**YOUR INSTRUCTIONS:** Which lines in the material below contain the string "size"? Gather each one, treating uppercase and lowercase letters as different.

● ● ●

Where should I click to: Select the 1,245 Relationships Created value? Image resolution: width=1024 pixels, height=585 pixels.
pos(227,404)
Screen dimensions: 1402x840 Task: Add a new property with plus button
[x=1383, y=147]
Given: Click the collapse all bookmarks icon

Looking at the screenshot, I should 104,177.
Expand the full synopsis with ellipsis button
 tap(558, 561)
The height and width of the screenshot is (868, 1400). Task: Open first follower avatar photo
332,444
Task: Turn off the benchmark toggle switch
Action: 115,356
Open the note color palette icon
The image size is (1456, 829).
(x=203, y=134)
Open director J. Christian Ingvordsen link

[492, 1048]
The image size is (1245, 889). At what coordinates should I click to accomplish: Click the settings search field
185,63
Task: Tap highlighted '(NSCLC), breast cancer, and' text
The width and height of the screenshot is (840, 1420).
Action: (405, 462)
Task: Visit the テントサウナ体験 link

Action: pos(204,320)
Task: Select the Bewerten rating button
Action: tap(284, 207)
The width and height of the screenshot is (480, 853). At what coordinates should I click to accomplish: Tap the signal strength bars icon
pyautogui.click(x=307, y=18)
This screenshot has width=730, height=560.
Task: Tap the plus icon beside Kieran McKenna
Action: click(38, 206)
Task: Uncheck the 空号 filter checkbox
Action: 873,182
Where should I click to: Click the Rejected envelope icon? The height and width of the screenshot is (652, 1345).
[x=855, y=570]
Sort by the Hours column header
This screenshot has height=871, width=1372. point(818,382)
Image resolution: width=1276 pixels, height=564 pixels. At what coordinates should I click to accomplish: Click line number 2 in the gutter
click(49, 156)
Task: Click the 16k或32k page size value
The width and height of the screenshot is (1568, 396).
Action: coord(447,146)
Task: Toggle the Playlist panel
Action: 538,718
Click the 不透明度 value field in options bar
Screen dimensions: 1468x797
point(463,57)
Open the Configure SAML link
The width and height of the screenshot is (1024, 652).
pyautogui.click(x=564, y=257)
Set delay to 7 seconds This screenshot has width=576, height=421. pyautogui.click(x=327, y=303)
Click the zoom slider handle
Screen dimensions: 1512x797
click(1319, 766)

● ● ●

**SOLUTION TO THE EXERCISE:**
The image size is (1456, 829).
The image size is (1245, 889). At what coordinates should I click to accomplish: Click the settings search field
Task: Click the 16k或32k page size value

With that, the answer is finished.